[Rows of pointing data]

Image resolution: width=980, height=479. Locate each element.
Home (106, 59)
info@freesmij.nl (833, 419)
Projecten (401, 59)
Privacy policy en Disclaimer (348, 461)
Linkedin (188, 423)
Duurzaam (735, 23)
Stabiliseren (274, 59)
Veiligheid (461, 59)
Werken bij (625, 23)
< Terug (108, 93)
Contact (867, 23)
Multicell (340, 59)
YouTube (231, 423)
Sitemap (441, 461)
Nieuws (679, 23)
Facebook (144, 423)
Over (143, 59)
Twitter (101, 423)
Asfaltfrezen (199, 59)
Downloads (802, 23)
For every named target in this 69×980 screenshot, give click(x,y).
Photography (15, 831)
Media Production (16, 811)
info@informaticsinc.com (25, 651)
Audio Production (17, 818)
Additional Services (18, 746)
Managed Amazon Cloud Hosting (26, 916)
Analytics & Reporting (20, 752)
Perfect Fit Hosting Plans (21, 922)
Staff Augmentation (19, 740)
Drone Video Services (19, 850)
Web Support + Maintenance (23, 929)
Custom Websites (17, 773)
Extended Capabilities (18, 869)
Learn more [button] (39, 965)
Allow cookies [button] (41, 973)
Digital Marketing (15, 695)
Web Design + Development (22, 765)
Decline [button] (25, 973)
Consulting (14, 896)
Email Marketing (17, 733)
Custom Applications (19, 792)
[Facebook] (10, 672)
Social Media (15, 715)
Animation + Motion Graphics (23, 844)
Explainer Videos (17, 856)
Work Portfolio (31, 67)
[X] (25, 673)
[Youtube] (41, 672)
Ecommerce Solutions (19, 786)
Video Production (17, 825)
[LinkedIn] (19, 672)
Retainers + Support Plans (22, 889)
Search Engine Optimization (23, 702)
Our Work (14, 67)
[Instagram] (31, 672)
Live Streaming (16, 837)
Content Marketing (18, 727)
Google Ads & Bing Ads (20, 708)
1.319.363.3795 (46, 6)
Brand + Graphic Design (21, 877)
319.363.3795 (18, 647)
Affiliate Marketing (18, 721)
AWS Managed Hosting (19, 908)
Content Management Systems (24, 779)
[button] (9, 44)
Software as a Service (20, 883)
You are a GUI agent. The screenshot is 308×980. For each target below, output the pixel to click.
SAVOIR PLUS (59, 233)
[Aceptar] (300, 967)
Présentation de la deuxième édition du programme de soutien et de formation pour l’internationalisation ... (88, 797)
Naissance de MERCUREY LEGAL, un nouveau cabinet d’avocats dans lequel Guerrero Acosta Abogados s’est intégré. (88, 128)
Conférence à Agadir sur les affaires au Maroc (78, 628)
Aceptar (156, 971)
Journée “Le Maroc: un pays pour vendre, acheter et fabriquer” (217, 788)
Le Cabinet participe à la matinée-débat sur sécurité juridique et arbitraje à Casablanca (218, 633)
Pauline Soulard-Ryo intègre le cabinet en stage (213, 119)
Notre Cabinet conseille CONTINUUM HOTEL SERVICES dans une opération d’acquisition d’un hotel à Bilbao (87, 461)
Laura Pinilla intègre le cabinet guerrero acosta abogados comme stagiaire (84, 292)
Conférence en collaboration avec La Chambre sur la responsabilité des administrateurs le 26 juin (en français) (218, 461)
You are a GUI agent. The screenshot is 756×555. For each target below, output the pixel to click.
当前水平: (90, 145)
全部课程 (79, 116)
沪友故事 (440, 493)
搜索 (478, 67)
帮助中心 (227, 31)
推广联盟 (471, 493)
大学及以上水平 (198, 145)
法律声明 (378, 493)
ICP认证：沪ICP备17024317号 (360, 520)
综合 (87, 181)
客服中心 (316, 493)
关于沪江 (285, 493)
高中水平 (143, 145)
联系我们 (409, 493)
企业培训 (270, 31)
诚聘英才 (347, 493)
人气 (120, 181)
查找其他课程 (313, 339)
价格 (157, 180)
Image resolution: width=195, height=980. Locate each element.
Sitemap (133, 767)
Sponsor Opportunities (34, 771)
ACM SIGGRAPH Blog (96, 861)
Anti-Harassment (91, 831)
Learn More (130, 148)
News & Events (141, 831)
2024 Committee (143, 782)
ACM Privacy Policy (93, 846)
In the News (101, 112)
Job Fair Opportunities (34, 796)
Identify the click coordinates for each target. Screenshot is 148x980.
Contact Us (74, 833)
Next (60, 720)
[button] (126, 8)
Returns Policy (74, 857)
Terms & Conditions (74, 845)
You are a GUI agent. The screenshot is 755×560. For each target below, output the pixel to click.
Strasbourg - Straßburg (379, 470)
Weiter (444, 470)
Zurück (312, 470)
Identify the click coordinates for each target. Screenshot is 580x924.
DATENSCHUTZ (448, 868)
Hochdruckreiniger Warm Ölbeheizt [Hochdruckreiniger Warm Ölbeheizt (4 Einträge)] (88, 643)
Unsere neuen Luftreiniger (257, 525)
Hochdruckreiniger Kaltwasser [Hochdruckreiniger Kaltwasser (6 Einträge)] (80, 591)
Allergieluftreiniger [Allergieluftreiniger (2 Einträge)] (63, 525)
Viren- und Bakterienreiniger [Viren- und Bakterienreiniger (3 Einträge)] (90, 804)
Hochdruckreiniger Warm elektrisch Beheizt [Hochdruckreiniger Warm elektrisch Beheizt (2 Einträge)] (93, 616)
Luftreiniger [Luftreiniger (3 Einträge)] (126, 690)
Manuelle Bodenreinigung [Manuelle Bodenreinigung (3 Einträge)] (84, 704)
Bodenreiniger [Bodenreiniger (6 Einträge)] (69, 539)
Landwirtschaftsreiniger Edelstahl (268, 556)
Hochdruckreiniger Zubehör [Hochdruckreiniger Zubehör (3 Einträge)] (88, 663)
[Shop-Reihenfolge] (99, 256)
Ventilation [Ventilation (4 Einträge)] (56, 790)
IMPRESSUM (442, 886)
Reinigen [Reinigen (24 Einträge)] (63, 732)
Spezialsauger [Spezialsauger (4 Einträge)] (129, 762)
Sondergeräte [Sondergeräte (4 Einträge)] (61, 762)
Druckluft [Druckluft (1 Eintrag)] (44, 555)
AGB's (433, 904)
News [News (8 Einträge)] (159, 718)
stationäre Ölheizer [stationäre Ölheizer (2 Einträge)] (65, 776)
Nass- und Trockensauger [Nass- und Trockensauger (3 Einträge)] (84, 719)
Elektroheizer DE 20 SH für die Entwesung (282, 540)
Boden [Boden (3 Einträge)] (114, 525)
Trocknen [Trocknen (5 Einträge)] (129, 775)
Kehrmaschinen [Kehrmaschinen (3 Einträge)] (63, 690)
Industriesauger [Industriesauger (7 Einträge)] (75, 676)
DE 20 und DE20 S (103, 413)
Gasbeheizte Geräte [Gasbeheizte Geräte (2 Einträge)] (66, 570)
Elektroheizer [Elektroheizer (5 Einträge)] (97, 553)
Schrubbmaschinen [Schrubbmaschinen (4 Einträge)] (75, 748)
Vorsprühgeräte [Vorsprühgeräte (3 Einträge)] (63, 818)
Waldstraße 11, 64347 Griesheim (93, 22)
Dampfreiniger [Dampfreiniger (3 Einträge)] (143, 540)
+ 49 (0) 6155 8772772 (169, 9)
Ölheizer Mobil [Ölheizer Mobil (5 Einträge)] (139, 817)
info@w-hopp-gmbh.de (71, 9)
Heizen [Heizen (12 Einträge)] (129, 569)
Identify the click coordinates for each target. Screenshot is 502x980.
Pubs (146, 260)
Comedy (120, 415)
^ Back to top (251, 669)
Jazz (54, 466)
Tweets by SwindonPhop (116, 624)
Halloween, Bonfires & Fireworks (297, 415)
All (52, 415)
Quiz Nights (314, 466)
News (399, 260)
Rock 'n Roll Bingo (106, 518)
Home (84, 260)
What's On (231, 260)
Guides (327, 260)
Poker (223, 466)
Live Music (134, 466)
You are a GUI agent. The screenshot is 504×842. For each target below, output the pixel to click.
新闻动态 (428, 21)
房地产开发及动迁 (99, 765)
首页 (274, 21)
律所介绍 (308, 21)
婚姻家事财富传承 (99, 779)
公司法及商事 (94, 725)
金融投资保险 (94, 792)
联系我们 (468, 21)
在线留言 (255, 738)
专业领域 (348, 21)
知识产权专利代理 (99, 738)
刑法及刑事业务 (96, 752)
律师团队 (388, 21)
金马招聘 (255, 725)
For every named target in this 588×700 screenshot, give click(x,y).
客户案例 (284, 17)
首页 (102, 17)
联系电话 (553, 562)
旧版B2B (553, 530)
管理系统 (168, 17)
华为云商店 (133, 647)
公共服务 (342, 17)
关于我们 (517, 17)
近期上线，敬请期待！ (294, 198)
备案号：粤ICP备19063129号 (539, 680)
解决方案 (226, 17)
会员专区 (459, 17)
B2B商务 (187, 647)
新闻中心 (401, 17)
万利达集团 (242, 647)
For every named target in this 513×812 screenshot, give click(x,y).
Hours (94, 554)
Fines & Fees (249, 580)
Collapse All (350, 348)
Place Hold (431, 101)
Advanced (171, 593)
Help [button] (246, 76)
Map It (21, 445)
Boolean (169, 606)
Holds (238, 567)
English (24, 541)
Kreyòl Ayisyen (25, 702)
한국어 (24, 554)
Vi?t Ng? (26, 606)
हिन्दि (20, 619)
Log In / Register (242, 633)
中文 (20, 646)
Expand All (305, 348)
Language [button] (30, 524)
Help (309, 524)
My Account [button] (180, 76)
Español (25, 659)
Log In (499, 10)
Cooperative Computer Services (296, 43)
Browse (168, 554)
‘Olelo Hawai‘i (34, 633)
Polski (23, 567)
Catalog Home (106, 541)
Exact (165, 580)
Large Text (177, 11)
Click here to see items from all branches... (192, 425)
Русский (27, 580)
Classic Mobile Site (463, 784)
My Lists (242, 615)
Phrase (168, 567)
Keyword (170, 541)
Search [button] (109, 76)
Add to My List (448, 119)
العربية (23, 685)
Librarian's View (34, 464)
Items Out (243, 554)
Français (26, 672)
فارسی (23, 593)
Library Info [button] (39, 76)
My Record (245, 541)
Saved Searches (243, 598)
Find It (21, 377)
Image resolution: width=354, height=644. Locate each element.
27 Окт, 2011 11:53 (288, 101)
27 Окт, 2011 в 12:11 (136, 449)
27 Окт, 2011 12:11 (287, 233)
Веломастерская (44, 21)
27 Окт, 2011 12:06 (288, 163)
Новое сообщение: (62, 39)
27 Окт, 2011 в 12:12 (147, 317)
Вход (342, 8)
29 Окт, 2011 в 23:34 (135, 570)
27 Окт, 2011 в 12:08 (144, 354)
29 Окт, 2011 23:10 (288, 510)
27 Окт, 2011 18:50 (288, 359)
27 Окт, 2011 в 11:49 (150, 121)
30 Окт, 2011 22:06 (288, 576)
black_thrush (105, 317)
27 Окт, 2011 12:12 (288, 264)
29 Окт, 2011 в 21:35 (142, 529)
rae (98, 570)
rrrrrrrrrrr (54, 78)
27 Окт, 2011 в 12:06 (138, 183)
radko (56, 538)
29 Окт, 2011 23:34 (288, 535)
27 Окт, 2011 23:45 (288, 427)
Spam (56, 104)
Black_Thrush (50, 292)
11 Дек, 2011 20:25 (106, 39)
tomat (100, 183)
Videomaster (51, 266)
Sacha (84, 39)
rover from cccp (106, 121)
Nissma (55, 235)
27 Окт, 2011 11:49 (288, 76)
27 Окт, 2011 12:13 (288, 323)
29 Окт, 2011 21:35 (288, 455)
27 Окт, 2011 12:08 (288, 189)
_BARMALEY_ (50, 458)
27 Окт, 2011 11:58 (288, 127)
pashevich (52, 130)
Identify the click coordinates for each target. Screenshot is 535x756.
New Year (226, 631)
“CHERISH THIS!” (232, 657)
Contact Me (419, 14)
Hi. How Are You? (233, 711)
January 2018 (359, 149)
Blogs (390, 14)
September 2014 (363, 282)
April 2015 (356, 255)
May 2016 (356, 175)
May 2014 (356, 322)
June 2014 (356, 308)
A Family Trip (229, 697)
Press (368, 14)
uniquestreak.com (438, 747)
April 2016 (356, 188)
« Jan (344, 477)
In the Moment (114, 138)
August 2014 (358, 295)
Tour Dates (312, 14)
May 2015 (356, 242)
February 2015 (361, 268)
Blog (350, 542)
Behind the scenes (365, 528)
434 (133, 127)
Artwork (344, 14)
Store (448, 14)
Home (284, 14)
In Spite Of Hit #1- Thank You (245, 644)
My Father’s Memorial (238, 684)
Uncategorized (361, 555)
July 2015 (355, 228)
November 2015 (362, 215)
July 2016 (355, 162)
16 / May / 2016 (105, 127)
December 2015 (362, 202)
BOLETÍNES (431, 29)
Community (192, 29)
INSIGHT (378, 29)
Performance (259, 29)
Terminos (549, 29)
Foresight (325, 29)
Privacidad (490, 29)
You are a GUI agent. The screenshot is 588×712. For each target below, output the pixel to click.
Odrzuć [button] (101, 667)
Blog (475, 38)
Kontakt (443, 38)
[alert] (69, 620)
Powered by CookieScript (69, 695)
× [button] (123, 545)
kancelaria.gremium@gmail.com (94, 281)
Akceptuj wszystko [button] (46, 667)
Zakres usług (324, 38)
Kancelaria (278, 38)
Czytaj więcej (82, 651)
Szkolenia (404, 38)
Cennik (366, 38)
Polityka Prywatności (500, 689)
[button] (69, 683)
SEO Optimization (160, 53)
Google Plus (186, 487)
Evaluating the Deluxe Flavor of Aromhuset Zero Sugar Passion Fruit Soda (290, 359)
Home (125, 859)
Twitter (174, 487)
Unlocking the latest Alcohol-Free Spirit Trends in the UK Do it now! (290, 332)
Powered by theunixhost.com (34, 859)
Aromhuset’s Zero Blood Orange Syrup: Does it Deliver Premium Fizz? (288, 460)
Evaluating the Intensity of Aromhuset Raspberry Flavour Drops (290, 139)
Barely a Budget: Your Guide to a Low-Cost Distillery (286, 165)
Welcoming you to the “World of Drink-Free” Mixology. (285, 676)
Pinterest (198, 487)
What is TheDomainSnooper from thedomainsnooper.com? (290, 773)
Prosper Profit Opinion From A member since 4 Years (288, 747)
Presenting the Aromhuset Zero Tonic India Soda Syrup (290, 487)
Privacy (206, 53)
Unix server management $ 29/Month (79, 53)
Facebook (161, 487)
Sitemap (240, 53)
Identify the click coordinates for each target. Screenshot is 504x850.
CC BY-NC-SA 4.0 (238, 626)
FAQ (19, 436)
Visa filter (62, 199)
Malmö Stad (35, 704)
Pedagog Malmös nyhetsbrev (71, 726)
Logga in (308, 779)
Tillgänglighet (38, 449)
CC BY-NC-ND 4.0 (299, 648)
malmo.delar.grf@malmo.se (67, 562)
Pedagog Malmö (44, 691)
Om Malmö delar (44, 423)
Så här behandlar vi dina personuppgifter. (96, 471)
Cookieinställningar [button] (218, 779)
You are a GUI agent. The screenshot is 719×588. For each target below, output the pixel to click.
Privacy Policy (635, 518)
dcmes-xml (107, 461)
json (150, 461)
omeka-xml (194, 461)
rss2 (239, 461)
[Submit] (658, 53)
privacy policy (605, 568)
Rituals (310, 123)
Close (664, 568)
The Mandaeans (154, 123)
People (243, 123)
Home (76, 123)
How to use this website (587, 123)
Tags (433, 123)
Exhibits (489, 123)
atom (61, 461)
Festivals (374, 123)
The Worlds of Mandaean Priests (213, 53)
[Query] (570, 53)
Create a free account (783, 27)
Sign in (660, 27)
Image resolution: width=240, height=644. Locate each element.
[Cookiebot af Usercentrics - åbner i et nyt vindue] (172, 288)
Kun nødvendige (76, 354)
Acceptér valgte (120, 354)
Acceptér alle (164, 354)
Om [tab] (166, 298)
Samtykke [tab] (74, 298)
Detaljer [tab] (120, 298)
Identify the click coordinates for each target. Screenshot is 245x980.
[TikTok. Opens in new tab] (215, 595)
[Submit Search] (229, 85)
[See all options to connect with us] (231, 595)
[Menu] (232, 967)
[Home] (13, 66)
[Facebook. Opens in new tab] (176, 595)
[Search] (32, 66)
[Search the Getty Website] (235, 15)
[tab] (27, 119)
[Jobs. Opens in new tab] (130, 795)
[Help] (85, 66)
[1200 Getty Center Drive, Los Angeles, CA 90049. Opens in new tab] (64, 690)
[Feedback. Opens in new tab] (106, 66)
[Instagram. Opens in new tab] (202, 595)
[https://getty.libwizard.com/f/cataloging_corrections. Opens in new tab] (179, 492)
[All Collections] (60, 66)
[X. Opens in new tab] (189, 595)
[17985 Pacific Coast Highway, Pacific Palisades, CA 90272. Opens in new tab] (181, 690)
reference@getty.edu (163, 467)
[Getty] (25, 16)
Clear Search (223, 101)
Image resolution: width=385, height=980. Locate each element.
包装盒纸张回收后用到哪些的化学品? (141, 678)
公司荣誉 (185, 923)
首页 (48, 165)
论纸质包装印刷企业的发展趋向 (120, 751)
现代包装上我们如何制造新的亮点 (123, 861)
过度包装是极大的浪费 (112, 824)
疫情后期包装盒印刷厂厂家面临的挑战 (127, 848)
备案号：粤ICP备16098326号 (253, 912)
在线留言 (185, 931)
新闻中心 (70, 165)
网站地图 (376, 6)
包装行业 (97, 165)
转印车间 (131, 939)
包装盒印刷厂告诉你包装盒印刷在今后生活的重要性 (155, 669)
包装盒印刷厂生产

▸ **Problem statement**: Can you convert the listing, starting with the line with "Hochdruckreiniger Kaltwasser [Hochdruckreiniger" and going on through the line with "Hochdruckreiniger Warm elektrisch Beheizt [Hochdruckreiniger", into a two-column CSV with the columns text and answer, one row per entry, with each value in its own quoted field and any line breaks replaced by spaces?

▸ **Expected answer**:
text,answer
"Hochdruckreiniger Kaltwasser [Hochdruckreiniger Kaltwasser (6 Einträge)]","(80, 591)"
"Allergieluftreiniger [Allergieluftreiniger (2 Einträge)]","(63, 525)"
"Viren- und Bakterienreiniger [Viren- und Bakterienreiniger (3 Einträge)]","(90, 804)"
"Hochdruckreiniger Warm elektrisch Beheizt [Hochdruckreiniger Warm elektrisch Beheizt (2 Einträge)]","(93, 616)"